Receiving messages is an asynchronous task, i.e. we need to define some kind of callback method that should be executed when a new message arrives. The following code implements this requirement (listening to messages times out after 50 seconds - you can adapt the variable timeout respectively):

subscription_id = "pk-subscription"
timeout = 50.0  # number of seconds the subscriber should listen for messages

subscriber = pubsub_v1.SubscriberClient(credentials=credentials)
subscription_path = subscriber.subscription_path(project_id, subscription_id)

def callback(message):
    """ This is the method which is called when a message arrives """
    print("Received message: {}".format(message))
    message.ack()  # we acknowledge the message

# start the subscription
streaming_pull_future = subscriber.subscribe(subscription_path, callback=callback)
print("Listening for messages on {}..\n".format(subscription_path))

# wrap subscriber in a 'with' block to automatically call close() when done
with subscriber:
    try:
        streaming_pull_future.result(timeout=timeout)
    except TimeoutError:
        streaming_pull_future.cancel()

This should be the output, depending on your message data:

Results

You now know how to retrieve messages from PubSub via Python.
Remember: the serverless PubSub service is big data-ready since GCP copes for the auto-scaling of the PubSub infrastructure.

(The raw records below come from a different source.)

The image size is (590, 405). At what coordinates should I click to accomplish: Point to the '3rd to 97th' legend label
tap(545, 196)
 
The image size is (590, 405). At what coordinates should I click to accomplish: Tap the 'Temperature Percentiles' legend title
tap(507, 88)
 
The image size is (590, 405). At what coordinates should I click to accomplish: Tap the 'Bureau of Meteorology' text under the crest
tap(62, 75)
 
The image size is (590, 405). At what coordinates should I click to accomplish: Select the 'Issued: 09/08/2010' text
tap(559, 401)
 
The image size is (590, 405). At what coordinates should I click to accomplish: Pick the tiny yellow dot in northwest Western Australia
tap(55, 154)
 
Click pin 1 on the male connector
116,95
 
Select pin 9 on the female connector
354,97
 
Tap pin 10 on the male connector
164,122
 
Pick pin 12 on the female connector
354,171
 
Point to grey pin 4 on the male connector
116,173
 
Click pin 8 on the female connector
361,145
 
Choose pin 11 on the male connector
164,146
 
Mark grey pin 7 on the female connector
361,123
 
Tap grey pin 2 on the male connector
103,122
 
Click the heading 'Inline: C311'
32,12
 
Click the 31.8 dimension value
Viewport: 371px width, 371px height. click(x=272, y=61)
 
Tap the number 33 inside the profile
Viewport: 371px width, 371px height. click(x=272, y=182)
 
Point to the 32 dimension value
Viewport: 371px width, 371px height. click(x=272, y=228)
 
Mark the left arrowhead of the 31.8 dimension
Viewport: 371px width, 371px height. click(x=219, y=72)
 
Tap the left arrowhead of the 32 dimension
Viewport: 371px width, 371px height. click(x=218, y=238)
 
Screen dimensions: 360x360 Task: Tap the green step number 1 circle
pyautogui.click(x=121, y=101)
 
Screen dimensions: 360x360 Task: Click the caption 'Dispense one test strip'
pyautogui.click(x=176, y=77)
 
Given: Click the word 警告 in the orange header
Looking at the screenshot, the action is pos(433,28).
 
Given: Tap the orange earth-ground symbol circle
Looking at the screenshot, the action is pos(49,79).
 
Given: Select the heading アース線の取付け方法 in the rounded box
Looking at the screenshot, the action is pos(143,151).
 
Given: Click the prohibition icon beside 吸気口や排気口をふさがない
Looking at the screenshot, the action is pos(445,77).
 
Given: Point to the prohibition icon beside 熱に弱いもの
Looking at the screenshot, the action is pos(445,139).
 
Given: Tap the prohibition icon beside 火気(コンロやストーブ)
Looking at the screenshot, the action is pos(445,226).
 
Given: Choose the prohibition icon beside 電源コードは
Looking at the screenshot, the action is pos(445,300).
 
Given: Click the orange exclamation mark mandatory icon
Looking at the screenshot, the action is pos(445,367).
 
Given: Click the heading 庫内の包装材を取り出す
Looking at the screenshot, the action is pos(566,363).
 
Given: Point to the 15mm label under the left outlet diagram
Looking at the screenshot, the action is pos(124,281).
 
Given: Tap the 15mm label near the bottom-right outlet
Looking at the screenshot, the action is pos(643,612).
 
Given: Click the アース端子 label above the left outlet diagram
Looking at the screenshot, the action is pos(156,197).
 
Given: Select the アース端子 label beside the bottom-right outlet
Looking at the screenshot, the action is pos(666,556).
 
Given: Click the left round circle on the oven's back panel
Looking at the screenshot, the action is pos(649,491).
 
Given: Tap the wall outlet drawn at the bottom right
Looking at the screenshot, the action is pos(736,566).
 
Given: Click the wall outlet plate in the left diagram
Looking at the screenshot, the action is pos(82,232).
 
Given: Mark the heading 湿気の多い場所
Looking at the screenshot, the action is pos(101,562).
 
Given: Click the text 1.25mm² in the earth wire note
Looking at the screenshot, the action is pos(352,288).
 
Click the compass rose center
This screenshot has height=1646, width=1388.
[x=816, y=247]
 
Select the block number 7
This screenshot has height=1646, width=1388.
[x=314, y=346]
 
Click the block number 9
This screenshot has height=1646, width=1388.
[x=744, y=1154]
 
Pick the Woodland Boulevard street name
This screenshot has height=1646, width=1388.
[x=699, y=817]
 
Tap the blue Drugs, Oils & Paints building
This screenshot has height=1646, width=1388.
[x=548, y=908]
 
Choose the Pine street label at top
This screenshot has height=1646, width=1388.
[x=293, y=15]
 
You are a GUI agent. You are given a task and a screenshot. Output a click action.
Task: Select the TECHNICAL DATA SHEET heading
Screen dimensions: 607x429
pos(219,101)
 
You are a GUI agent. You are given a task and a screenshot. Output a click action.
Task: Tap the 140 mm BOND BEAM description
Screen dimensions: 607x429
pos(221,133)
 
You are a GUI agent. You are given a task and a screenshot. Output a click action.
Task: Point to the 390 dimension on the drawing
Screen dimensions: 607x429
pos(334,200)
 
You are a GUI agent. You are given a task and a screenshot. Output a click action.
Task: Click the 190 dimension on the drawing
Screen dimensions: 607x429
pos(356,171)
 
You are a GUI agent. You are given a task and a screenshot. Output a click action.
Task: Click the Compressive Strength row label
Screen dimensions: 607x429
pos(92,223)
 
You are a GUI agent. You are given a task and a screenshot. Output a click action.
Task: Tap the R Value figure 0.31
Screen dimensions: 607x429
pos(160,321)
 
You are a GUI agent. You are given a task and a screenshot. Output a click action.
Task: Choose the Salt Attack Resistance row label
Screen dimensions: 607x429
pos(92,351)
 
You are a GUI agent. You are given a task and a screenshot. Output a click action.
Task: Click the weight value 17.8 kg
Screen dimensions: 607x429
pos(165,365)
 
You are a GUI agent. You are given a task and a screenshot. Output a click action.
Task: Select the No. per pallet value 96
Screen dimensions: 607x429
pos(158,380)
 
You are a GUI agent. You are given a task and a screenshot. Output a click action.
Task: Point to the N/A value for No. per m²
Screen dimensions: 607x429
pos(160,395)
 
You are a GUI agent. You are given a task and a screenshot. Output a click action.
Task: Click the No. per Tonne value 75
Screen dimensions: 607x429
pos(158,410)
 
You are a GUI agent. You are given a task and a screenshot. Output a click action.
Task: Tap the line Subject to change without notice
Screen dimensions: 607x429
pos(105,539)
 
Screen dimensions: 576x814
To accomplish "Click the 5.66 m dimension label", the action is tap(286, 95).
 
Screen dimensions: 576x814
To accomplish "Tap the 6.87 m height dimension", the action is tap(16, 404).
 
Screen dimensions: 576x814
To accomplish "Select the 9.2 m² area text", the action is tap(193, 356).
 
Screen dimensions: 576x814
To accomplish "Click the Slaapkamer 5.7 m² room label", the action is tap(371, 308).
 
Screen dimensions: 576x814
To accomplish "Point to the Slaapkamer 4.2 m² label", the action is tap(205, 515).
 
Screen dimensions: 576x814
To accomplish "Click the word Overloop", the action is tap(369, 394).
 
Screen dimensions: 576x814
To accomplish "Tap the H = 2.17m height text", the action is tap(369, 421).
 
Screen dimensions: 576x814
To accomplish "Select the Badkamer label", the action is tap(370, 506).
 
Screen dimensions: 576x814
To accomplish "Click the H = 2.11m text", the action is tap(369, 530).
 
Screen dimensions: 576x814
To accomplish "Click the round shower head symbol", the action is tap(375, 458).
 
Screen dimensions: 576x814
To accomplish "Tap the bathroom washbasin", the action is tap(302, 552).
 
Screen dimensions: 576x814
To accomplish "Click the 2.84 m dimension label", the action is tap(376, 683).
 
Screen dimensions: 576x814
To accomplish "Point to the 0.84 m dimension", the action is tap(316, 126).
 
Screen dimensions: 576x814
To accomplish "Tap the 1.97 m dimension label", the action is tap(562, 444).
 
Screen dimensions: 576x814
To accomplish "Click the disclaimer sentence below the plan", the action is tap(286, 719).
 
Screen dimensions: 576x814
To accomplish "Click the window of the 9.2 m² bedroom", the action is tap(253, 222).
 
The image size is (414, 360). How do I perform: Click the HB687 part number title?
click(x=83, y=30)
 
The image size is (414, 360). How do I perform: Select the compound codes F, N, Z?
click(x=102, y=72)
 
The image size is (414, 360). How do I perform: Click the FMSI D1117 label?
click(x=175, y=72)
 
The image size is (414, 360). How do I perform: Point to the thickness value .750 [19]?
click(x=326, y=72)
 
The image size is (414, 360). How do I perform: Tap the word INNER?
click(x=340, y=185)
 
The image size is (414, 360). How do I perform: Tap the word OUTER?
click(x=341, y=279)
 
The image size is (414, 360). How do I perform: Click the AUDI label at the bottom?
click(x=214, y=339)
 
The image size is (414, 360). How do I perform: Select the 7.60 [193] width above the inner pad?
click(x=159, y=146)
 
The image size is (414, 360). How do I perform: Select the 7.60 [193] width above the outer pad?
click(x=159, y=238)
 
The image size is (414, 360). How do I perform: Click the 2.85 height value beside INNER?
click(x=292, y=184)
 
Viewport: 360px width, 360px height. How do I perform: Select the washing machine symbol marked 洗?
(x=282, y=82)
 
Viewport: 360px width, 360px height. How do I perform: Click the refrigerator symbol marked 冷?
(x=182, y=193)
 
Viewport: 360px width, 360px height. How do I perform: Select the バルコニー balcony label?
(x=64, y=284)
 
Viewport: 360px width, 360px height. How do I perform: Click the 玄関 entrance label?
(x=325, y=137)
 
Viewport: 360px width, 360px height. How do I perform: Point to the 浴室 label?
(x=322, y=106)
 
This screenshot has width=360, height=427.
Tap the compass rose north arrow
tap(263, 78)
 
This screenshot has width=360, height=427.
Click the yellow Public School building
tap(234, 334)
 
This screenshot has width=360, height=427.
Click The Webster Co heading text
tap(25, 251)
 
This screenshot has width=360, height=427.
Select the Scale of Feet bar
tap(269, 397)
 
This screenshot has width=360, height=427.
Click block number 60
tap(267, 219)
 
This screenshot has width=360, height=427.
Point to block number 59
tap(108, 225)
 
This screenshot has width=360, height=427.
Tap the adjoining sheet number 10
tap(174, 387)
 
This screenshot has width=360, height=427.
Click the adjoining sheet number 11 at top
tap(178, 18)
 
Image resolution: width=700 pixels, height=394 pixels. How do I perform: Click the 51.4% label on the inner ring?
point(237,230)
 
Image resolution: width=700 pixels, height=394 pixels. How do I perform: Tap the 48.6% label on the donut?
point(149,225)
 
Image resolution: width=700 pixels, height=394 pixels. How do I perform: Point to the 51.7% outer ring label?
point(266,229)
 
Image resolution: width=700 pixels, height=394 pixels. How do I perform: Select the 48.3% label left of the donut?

You just pay by the number of messages being sent. Scalability is provided!

PK: Allow public access to the topic!

Please add the following code to your message sending notebook "PubSub-Access":

# Public
project_id_public = "pk-bigdata"
topic_id_public = "pk-pubsub-public"

# create publisher and topic objects
publisher_public = pubsub_v1.PublisherClient(credentials=credentials)
topic_path_public = publisher_public.topic_path(project_id_public, topic_id_public)

data_public = "My message in public"
data_public = data_public.encode("utf-8") # data must be a bytestring
    
future_public = publisher_public.publish(topic_path_public, data_public)
print(f"Published message with ID {future_public.result()}")

Change the value of variable data_public and hit send. We'll use this to show the purpose of systems like PubSub.

Results

You published further messages, this time to a public topic.

PK: Remove public access to the topic!

You should de-activate your service account in order to avoid its unauthorized usage. Go to "IAM & Admin" → "Service Accounts" and disable the account:

Results

You finished this lab by disallowing access to PubSub via the service account.

You are now able to make use of a big data-ready realtime message broker system in the cloud. PubSub can be used in a multitude of ways in various GCP products. Understanding this system is very useful for creating realtime-ready big data architectures.